Riscatto previdenza integrativa agevolato anche per la PA

Sentenza Corte costituzionale 218 2019 sull'incostituzionalità del diverso trattamento tributario tra dipendenti pubblici e privati sul riscatto di fondi di previdenza complementare

 

 

Nei casi di riscatto di quanto versato al fondo di previdenza complementare l' agevolazione fiscale  prevista per i privati deve essere estesa anche ai dipendenti pubblici
E' quanto ha stabilito la Corte Costituzionale la Sentenza n. 218 del 3 ottobre 2019  che affermato l’incostituzionalità  del diverso  trattamento tributario  che si è creato tra dipendenti pubblici e privati,  riguardo la possibilità di riscattare una posizione individuale maturata tra il 2007 e il 2017,  presso una forma di previdenza complementare.

 La questione legittimità costituzionale era stata posta dalla Commissione tributaria provinciale di  Vicenza  riguardo l’art. 23, comma 6, del decreto legislativo 5
dicembre 2005, n. 252 (Disciplina delle forme pensionistiche complementari), in relazione all’art. 52, comma 1, lettera d-ter), del decreto del Presidente della Repubblica 22 dicembre 1986, n. 917 (Approvazione del testo unico delle imposte sui redditi), in riferimento agli artt. 3 e 53 della Costituzione.

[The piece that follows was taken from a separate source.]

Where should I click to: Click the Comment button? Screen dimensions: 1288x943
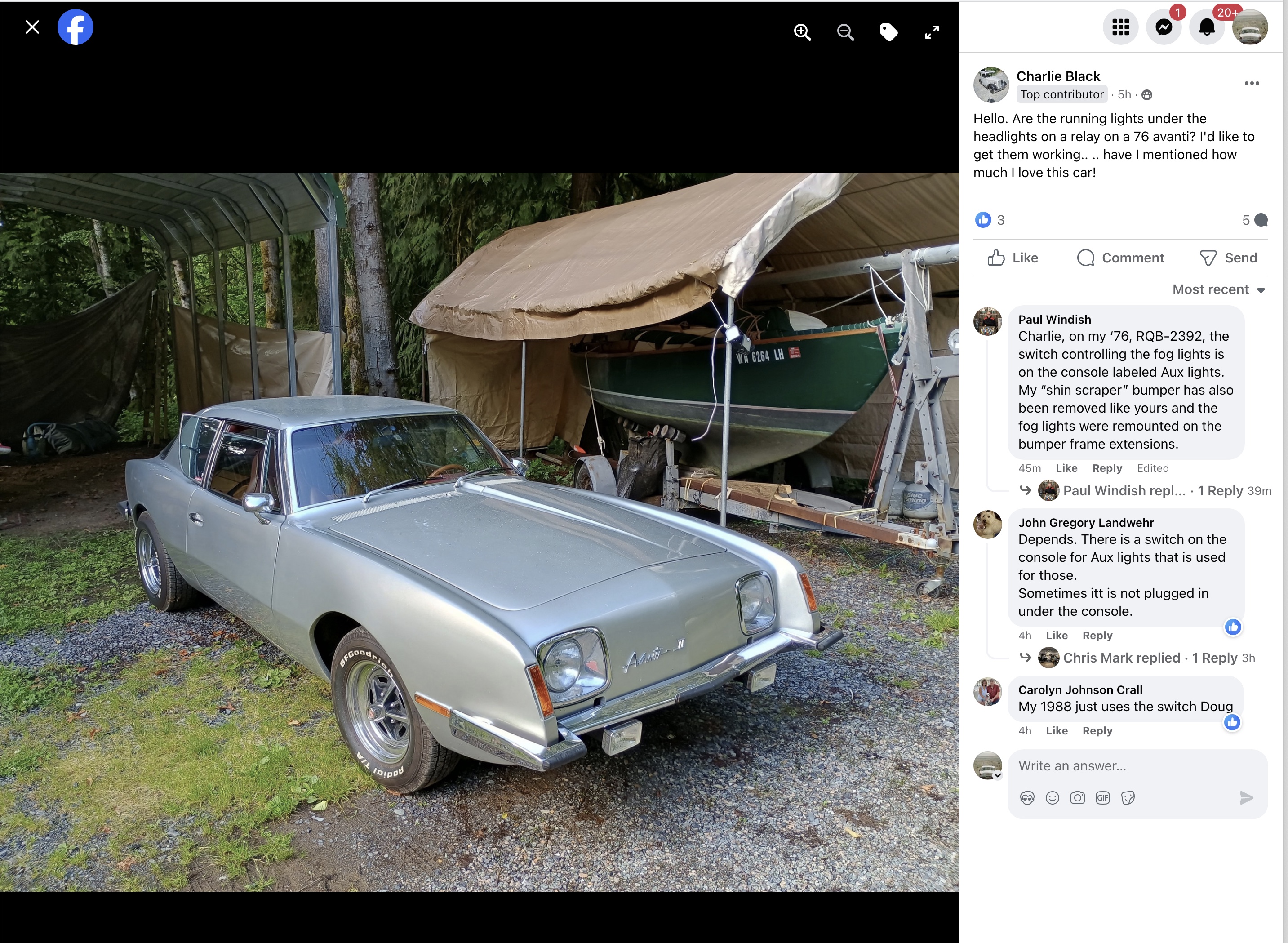pyautogui.click(x=1121, y=258)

Il giudice  aveva osservato che  la riforma introdotta dalla legge 23 agosto 2004, n. 243 avente tra l’altro ad oggetto l’adozione di norme intese a «sostenere e favorire lo sviluppo di forme pensionistiche complementari» (art. 1, comma 1), non avrebbe trovato immediata applicazione nei confronti del pubblico impiego. Infatti, non era stato emanato l’apposito decreto di armonizzazione necessario.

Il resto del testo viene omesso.